Most of the attacks are claimed by Tehreek-e-Taliban Pakistan (TTP), the so-called Pakistan Taliban. TTP and Afghan Taliban carved symbiotic relations for years, sharing sanctuary, tactics and resources, often in Waziristan and other Pakistani regions bordering Afghanistan.
Pakistan treated the Afghan Taliban as ‘friends’ after 2001, partly to weaken any sense of cross-border Pashtun nationalism, and hoping to leverage its influence on the Taliban in developments within Afghanistan and in relations with the US. In 2011, Michael Mullen, the US military chief at the time, stated that the Haqqani Network – a key component of the Afghan Taliban – was a “veritable arm” of the Inter-Services Intelligence Agency (ISI), Pakistan’s powerful intelligence agency. Analysts predicted, as it was feared, that Pakistan’s support for the Taliban to seize power in Afghanistan would lead to a ‘Pyrrhic victory’ with Pakistani fighter groups and other violent nonstate actors feeling emboldened, not weakened, as a result.

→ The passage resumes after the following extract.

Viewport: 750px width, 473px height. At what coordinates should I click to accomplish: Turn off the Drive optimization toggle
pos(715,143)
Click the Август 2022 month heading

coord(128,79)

The significance and implications of tensions
It is unlikely that the Taliban would accept any Pakistani demands for action against TTP leaders in Afghanistan’s border areas with Pakistan. Crucially, such action would disrupt the Taliban’s equilibrium with TTP and open space for other more extreme groups such as Islamic State Khorasan Province (ISKP). The Taliban leaders are deploying the same logic that Pakistan used for nearly two decades, dismissing demands by the former Afghan government and the US to curb Taliban activities inside its territories. Like Pakistan then, the Taliban now argue that the TTP is an internal Pakistani issue and that Islamabad must resolve its problems domestically.
The Pakistani army will most likely continue bombing the Afghan territory with impunity, faced only with minor international condemnation. There is a growing international precedence, unfortunately. Countries such as Israel conduct cross-border air strikes, claiming security threats. In addition, the Pakistani army, as the long-term guardian of security in the country, is under tremendous pressure to demonstrate tangible action in countering militancy and protecting the country’s infrastructure, including Chinese-invested economic projects in Balochistan. Attacking Afghan territory allows for political messaging to the Pakistani population to centre on an externally enabled ‘enemy’. It also insulates the state from engaging with the growing domestic demands for political and socioeconomic empowerment, especially by Pakistani Pashtuns.
Meanwhile, the Taliban government in Afghanistan lacks resources, an organised army and any meaningful international partnerships to push back against Pakistan’s assertiveness. In March 2024, a senior Taliban military leader stated that the US maintained control over Afghan airspace, explaining the occasional appearance of US drones in Afghan skies.
While the Taliban leaders have promised ‘retaliation’, it is unclear how they can do that against a militarily powerful neighbour that also happens to be their long-term strategic supporter. Pakistan also maintains other levers of influence against the Taliban: Most trade into landlocked Afghanistan flows through Pakistan, and Pakistan has hosted millions of Afghan refugees for decades.
However, Pakistan’s military action inside Afghanistan will fuel anti-Pakistani sentiments among the Afghan population and further alienate Pakistani Pashtuns. As the Afghan case demonstrates, insurgencies feed on societal resentment, deprivation and youth disillusionment.
Solutions require leaders to illustrate boldness to address long-term grievances. A reactionary show of force might make newsworthy momentary gestures, but achieving peace is usually an art of wisdom and patience. Ironically, Pakistan and Afghanistan offer workable pathways for regional economic integration, connecting Central Asia and South Asia regions. Sadly, the lack of political will and vision among leaders for a generation and the securitisation of bilateral relations have hindered prosperity for more than 300 million people in both countries.